A visual and aural masterpiece, food for the soul and enlightening for the mind, Wong Kar-Wai’s very loose, long awaited sequel to the sublime Days of Being Wild, is one of the very finest films to be released in the UK over the past few years.

This is a deceptively simple tale beautifully told. Two people (Maggie Cheung and Tony Leung) are drawn to each other by the gradual realisation that their respective partners (his wife and her husband) are having a clandestine affair. Clearly damaged by this knowledge, their relationship tantalisingly develops as a series of slight encounters that build from initial wary friendship to respect, before ultimately becoming far more.

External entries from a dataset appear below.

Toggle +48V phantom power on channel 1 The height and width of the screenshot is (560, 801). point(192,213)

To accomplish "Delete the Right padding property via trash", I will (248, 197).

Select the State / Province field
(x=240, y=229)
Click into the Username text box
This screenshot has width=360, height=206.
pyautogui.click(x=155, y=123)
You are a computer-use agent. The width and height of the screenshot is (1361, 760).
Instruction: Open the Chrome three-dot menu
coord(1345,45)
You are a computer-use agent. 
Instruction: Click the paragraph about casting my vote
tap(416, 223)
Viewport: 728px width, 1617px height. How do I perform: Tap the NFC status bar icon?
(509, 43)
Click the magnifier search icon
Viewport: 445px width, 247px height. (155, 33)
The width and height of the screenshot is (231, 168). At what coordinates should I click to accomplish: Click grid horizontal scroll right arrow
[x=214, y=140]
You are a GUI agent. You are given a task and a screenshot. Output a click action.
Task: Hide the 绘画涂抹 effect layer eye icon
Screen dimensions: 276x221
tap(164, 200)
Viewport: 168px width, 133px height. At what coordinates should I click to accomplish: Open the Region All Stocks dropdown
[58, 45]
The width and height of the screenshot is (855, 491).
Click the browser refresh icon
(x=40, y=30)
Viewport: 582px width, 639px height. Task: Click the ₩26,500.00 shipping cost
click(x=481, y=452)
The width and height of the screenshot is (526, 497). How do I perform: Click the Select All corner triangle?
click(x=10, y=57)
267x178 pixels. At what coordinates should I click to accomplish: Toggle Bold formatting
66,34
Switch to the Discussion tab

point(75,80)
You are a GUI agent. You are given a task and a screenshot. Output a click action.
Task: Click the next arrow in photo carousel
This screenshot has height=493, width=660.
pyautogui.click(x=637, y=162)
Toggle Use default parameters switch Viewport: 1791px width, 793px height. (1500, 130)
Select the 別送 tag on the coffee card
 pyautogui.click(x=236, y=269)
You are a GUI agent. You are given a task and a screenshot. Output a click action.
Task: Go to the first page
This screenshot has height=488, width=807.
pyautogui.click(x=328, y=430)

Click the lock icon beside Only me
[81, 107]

Wong Kar-Wai films his scenes, either in winding alleyways, plush hotel corridors or the cluttered office where Leung’s character works, in fluid, stunningly composed takes. Cut hypnotically to an entirely appropriate, carefully chosen soundtrack (long-time admirers of the director will recognise this as a key characteristic of his work) the overall effect is like a languorous daydream that you do not ever want to end.

Be warned, though. The final sequence packs a powerful emotional punch if you have been watching carefully, have a heart, and have ever experienced the pain of unrequited love.

Tony Leung and Maggie Cheung, two major stars completely in tune with their director’s painstaking working methods, are both on top form. At a recent Guardian interview, Ms. Cheung explained the difficulties of the shoot, with Wong demanding constant re-takes over a period of more than a year due to a variety of unforeseen technical and artistic problems. No matter. Unlike other films made in comparable circumstances, the result appears seamless: performances, camera movement and above all, the perfect marriage of mise-en-scene and sound.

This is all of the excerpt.